When discussing the differences between law school and training to become an LLLT, Mr. Crossland indicated that there were some controls in place to prevent the cost of educational programs to become an LLLT to become like the cost of going to law school. Specifically, he said that the training was not to exceed two years and the cost could not exceed $15,000 in tuition.   He did say that they wanted the training to be "academically rigorous" and that the programs be part of the statewide community college program and to collaborate with law schools   Since his legal practice is in remote part of the state which is served by fewer lawyers than in the cities, he wants to make sure that there are LLLTs throughout the state to fill in the gap where there are few lawyers as well as few affordable ones.   At first, they wanted the schools to be ABA-approved but now the LLLT Board will create its own approval program.  Some classes may be streamed live around the state to help those who do not have access to nearby schools or who are otherwise not mobile.


Asked what was to prevent LLLTs from charging the same amount as the lowest paid lawyers charge,  Mr. Crossland said that this was unlikley because a consumer would chose a lawyer if the fee was the same.  He also said it was not the LLLT's Board province to determine what fees the LLLT should charge, especially since there are lawyers on the LLLT Board (thus creating a conflict of interest and/or anti-trust concerns).


The LLLT  program will go into effect in 2015.   The business model is that LLLTs can work without lawyers, can also work with lawyers, and/or might go into business with lawyers.

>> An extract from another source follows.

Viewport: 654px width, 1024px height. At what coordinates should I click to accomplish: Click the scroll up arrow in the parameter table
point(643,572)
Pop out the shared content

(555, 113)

The last three  speakers were from The Robin Hood Foundation (involved in funding legal services in NYC and fighting poverty) , and two who were involved with developing consumer-oriented legal technology.   One of the projects of the Robin Hood Foundation was to help fund the Immigrant Justice Corps which is comprised of bilingual law students and paralegals who are empowered to assist with some immigration issues and also sometimes with criminal issues and other legal needs in the community.  They would be supervised by non-profit legal services providers.


The first legal technology speaker (Margaret Hagen of Legal Tech & Design) is a Stanford Law student or recent graduate who is involved in designing various programs to make the immigration system more user-friendly, redesigning legal notices and the fine print to make consumers more aware of what their rights and obligations are, and elder law programs, etc.

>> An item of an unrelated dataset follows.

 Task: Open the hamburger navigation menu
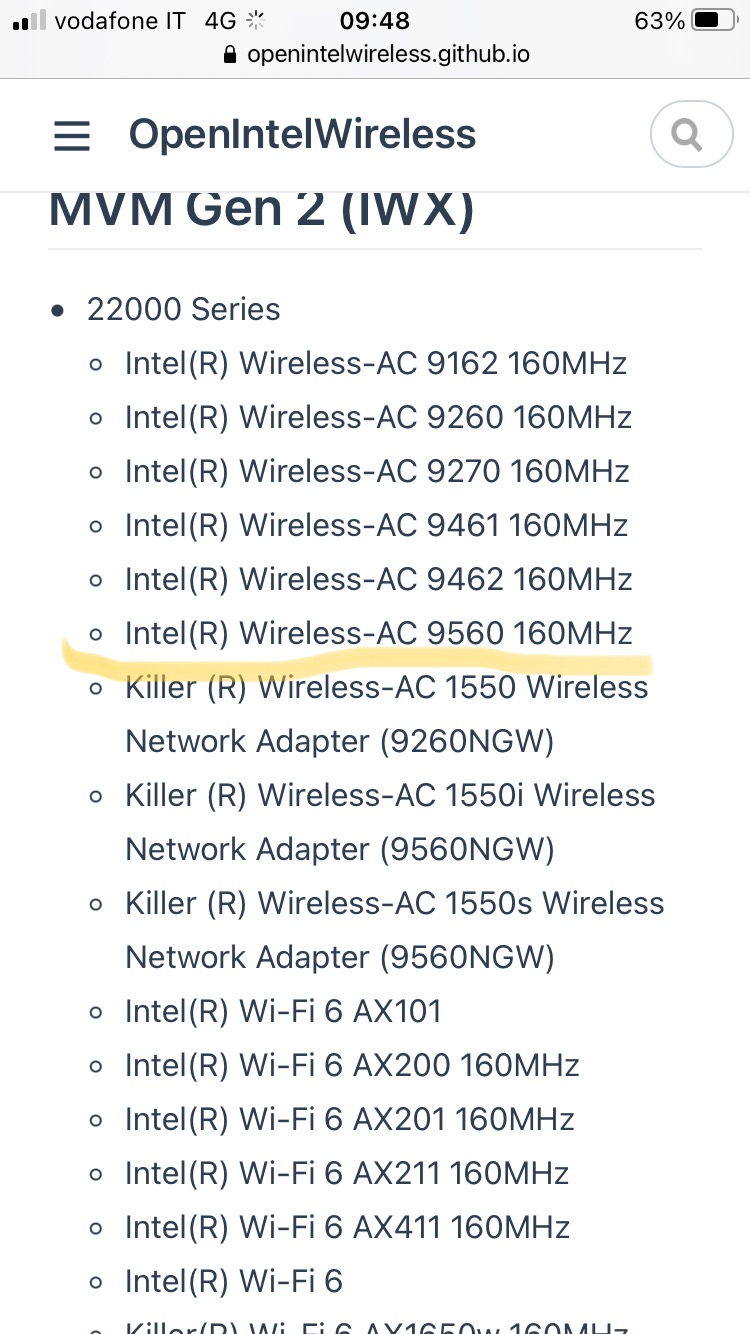pyautogui.click(x=71, y=135)
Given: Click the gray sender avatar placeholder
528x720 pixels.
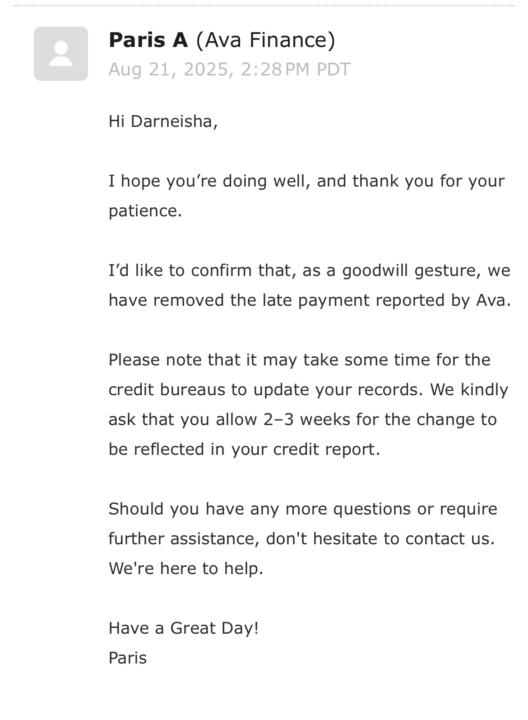Looking at the screenshot, I should tap(61, 54).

The second legal technology speaker ( Colin Rule) was developing his conflict resolution technology called MODRIA (Modular Online Dispute Resolution Internet Application)  to legal applications after having used it for managing disputes by Ebay or PayPal users.  His focus was on small disputes that consumers might have but which don't meet the minimum jurisdictions of the courts and are even too small for small claims.   The applications are to be free or very inexpensive and allows two people to mediate, negotiate and settle online.  He thinks this could be a good tool for divorce mediation, landlord-tenant and no-fault auto accident situations such as they have in some states.  The software is currently used by several states for property tax appeals.

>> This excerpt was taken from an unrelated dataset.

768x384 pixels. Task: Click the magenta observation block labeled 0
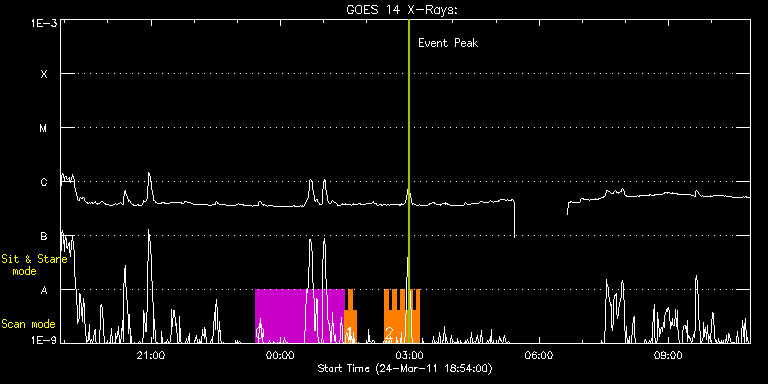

The next meeting of the Task Force is June 18th.  It will also be in L.A.  I will be glad to go.   In August, the meeting will be in S.F. but due to the existence of large conventions there'll be no hotel rooms available at a reasonable price.  He is starting the meeting at 10:30 and suggests people fly in very early and expect to leave town that

evening.   Meetings in October and November will follow August.   No meeting in September (the State Bar usually has its convention then).